Des étudiants de l’Université Concordia condamnent les pratiques abusives de certains propriétaires de logement à l’endroit des étudiants étrangers. Depuis deux semaines, le service de soutien aux étudiants, Hojo, a reçu une trentaine de plaintes concernant des propriétaires qui exigeaient le paiement de deux à six mois de loyer à l’avance, des frais excessifs pour la sous-location d’un logement ou des renseignements privés tels que le numéro de passeport.
«Ceci n’est que la pointe de l’iceberg puisque des étudiants arrivent encore à Montréal», a fait savoir la coordonnatrice de Hojo, Leanne Ashworth. Selon elle, le phénomène pourrait être beaucoup plus répandu puisque les étudiants étrangers ne connaissent pas ou peu les lois du Québec en matière de logement.
«Ils pensent qu’ils n’ont pas de droit parce qu’ils sont ici sur une base temporaire», a rapporté le coordonnateur du Bureau d’information juridique de l’association étudiante de l’Université Concordia, Walter Tom. Pour contrer le phénomène, Hojo bannira de sa base de données les noms des propriétaires abusifs et recueillera des informations sur les étudiants floués.
Toutefois, l’organisme croit que des mesures doivent être prises à plus grande échelle. Pour ce faire, des informations compilées par le service de soutien aux étudiants ont été transmises à la Commission des droits de la personne et des droits de la jeunesse afin qu’elle mène une enquête sur les propriétaires trop exigeants.
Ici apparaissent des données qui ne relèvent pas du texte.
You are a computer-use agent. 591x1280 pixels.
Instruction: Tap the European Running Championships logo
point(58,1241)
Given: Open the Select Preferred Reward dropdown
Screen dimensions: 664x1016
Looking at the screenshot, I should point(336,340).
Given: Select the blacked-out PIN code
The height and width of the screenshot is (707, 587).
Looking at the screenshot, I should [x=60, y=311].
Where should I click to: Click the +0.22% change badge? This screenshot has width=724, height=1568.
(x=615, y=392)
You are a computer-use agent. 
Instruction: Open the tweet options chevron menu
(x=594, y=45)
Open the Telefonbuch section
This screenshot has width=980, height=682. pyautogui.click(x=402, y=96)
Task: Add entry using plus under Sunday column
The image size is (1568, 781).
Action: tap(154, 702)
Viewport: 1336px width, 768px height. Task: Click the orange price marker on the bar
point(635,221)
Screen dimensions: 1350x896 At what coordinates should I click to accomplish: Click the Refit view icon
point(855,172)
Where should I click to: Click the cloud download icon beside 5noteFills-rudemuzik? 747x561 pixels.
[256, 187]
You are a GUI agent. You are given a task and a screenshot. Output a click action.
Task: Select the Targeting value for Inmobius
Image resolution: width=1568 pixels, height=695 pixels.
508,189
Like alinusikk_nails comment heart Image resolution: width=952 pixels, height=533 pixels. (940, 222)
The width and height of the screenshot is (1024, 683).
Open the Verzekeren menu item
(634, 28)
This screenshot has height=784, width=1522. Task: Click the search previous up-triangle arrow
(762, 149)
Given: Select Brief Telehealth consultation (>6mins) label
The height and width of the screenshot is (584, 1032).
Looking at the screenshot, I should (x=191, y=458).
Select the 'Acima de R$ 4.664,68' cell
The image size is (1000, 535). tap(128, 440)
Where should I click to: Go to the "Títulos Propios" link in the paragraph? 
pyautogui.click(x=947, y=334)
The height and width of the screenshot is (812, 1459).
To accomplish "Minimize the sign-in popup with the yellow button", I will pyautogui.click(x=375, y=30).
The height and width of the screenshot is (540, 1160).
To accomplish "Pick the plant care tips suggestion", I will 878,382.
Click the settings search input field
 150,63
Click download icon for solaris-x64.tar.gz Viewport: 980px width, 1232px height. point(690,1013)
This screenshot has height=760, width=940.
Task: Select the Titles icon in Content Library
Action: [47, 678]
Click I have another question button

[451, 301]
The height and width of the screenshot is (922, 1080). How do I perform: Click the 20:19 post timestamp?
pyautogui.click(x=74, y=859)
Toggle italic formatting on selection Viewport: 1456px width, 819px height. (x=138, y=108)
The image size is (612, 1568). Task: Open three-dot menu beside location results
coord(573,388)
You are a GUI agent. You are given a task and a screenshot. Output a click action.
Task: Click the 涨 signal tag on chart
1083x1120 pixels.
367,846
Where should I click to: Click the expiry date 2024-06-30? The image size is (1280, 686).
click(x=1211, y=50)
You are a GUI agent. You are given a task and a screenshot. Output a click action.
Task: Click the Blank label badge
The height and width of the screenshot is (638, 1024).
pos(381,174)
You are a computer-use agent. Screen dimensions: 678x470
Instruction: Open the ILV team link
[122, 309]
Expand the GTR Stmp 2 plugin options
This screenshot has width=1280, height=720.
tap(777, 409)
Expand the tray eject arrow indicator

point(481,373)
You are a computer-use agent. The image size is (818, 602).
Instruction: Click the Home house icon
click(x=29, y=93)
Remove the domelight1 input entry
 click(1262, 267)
La Régie du logement tente aussi de freiner le phénomène en informant les nouveaux arrivants. «Sur demande, on donne régulièrement des séances d’information aux étudiants étrangers», a indiqué le porte-parole de la régie, Jean-Pierre Le Blanc.
Contre les pratiques abusives
La Corporation des propriétaires immobiliers du Québec (CORPIQ) ne cautionne pas les pratiques abusives dont sont notamment victimes les étudiants étrangers de l’Université Concordia. «Parce qu’il y a eu des mauvaises expériences dans le passé, des étudiants ou de nouveaux arrivants ont de la difficulté à louer un logement», a expliqué hier le porte-parole de la CORPIQ, Hans Brouillette. Pour résoudre en partie le problème, la CORPIQ propose d’autoriser les propriétaires à demander le dépôt de sécurité. Celui-ci est déjà légalisé aux États-Unis, en Europe et même dans le reste du Canada, selon M. Brouillette.